**Requisitos de la tarea**: Extrae, sin cambiar una sola palabra, el fragmento del resumen sobre Luis y Pepita que comienza con las palabras que contienen "Luis empieza a" y termina con "dudas del deán.".

**Documento**:

Luis empieza a fijarse en Pepita como su posible futura
madrastra. Pero poco a poco, a tenor de las descripciones que de ella hace
al deán, se va enamorando. El deán se lo advierte a Luis en una carta al
que este hace mención (sólo conocemos las cartas de Luis al deán, no
las respuestas), pero este se defiende, diciendo que sólo ve en ella un
reflejo de la belleza divina. Pretende, así, despejar las dudas del deán.
Además, y para contento de su padre, decide aprender a montar a caballo,
para evitar las burlas de su primo, Currito. Intenta justificarlo por la vía
religiosa (quizás, de misionero, le hiciese falta. Es muy habitual que
Luis lo explique todo "a lo divino").
Pero, en efecto, Luis se va enamorando de Pepita, y así
lo reconoce (19 de mayo: "Es cierto: ya no puedo negárselo a
usted"). Luis se mortifica, hace penitencia, siempre intentando
olvidar a Pepita, pero parece imposible. Descubre en ella miradas
ardientes de amor (aunque a veces le parece que es presunción suya, que
ella no lo mira así). Se convence de que esas miradas son verdaderas. Un
día se dieron la mano al saludarse (por primera vez), y a partir de
entonces lo hacen siempre al llegar y al despedirse, sintiendo en este
acto un gran placer, mezclado con turbación. Cada vez más, Luis declara
que "siento que me resbalo y me hundo", y por eso decide huir,
aunque no lo hace. desea no ir más a casa de Pepita, pero no puede dejar
de hacerlo. Consigue estar una semana sin ir, y se aplacan un poco sus
pensamientos. Pero su padre y Antoñona (criada de Pepita) le insisten
para que vuelva a la tertulia. Va muy temprano (6 de junio) y se encuentra
a Pepita sola. Se dan la mano largamente. Él la mira con severidad. Ella
comienza a llorar. Luis se enternece y la besa. El vicario llega (no los
ve) y todo queda ahí.

**Registros de datos**:
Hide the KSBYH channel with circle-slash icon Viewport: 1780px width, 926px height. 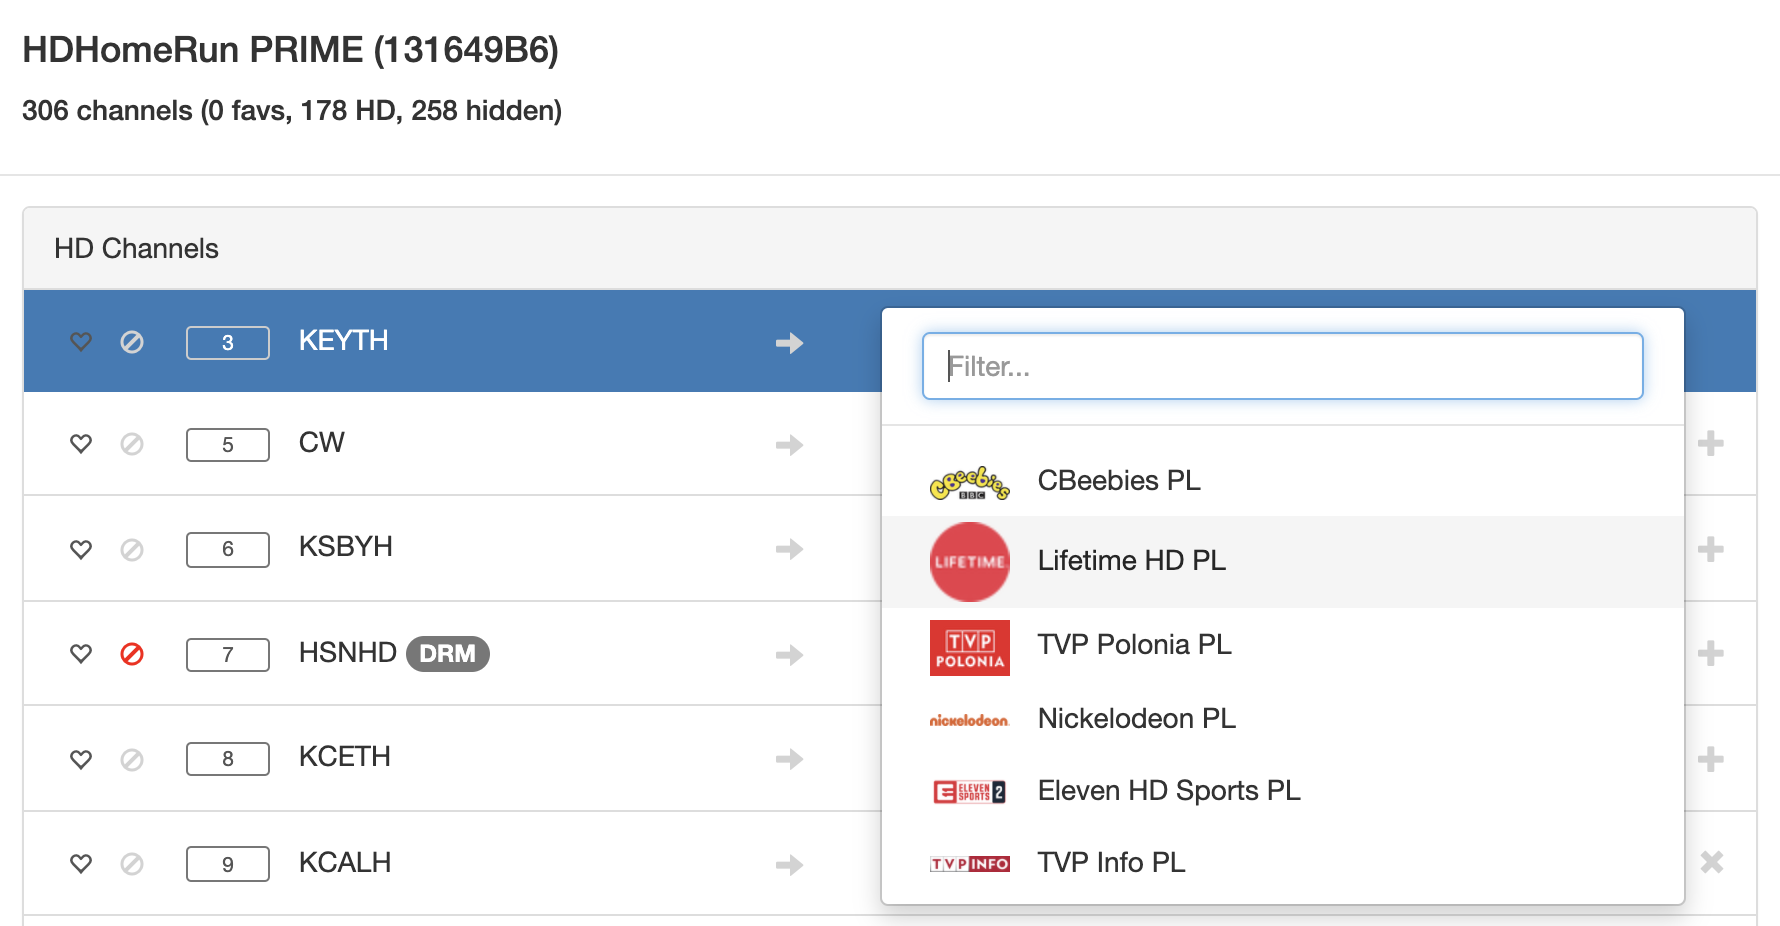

* * *

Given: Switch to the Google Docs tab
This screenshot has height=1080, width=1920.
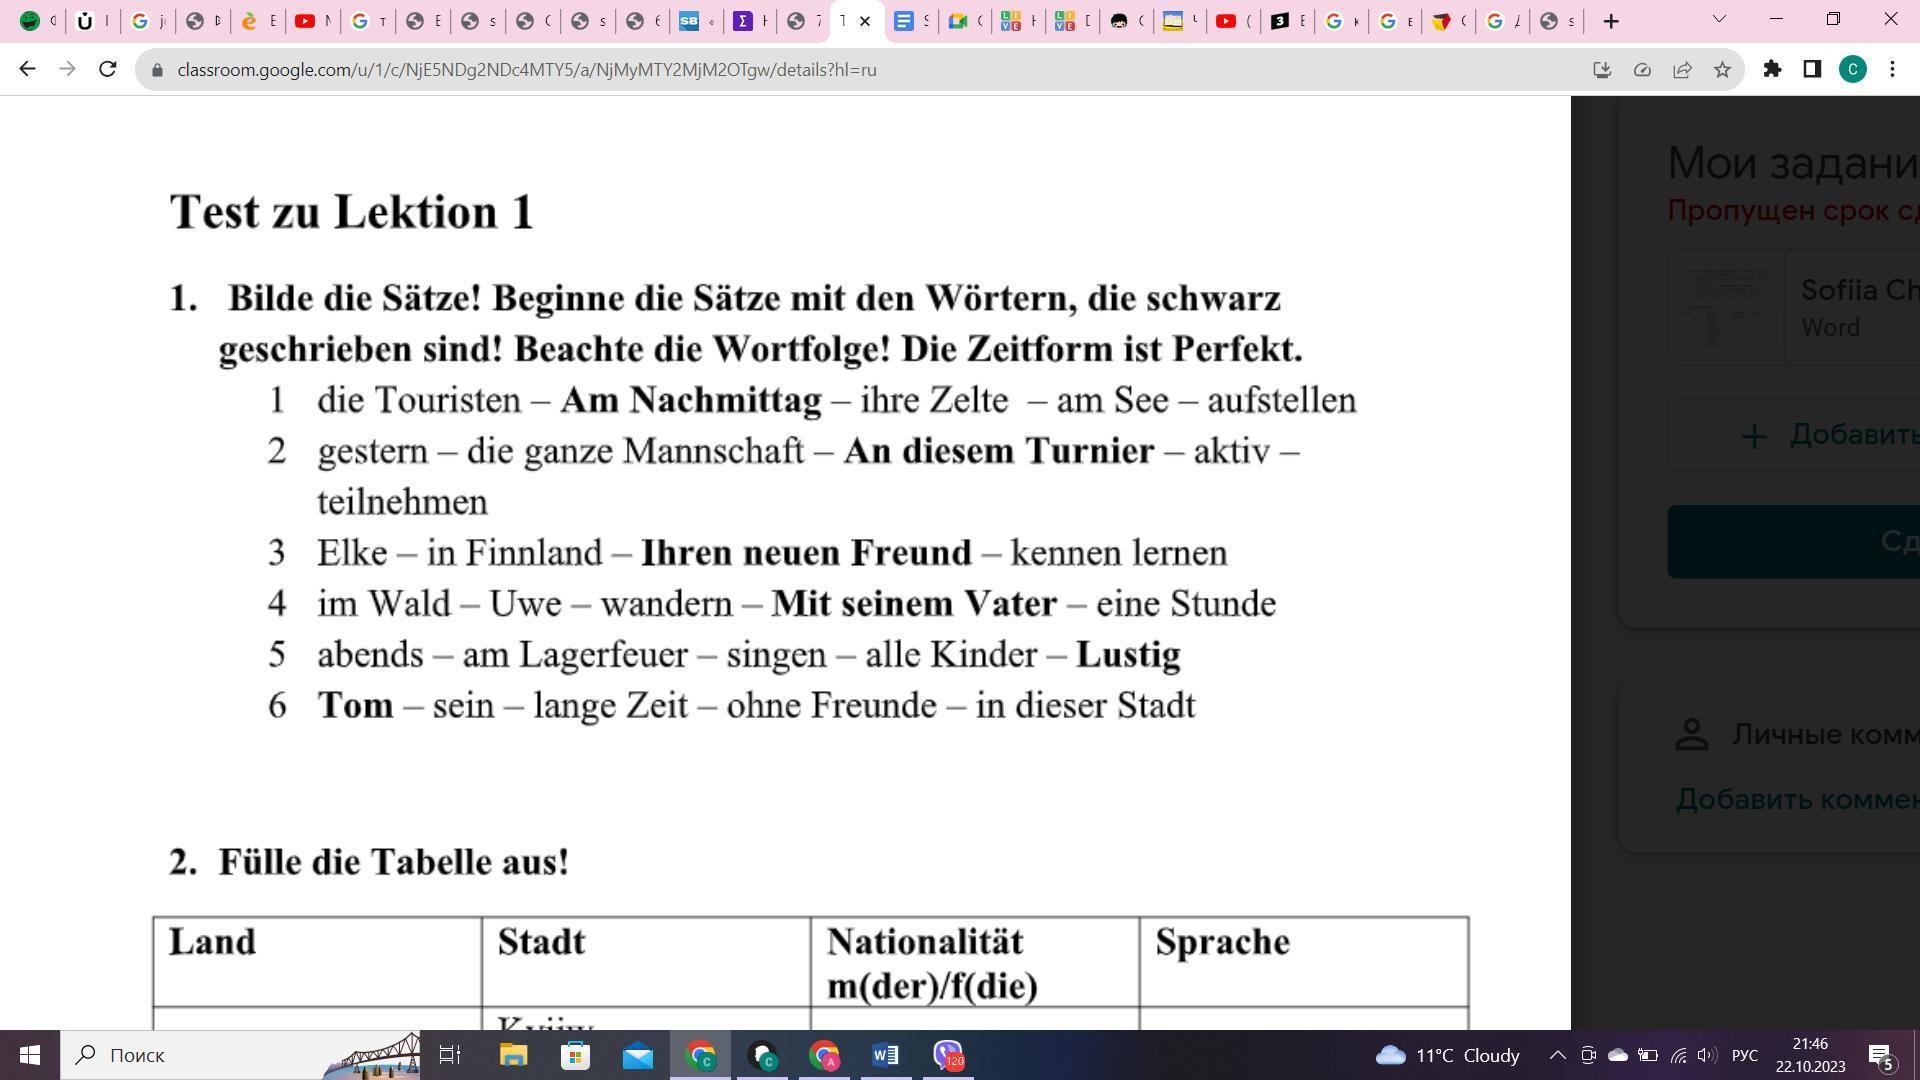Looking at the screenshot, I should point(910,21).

**Resultado obtenido**:
Luis empieza a fijarse en Pepita como su posible futura
madrastra. Pero poco a poco, a tenor de las descripciones que de ella hace
al deán, se va enamorando. El deán se lo advierte a Luis en una carta al
que este hace mención (sólo conocemos las cartas de Luis al deán, no
las respuestas), pero este se defiende, diciendo que sólo ve en ella un
reflejo de la belleza divina. Pretende, así, despejar las dudas del deán.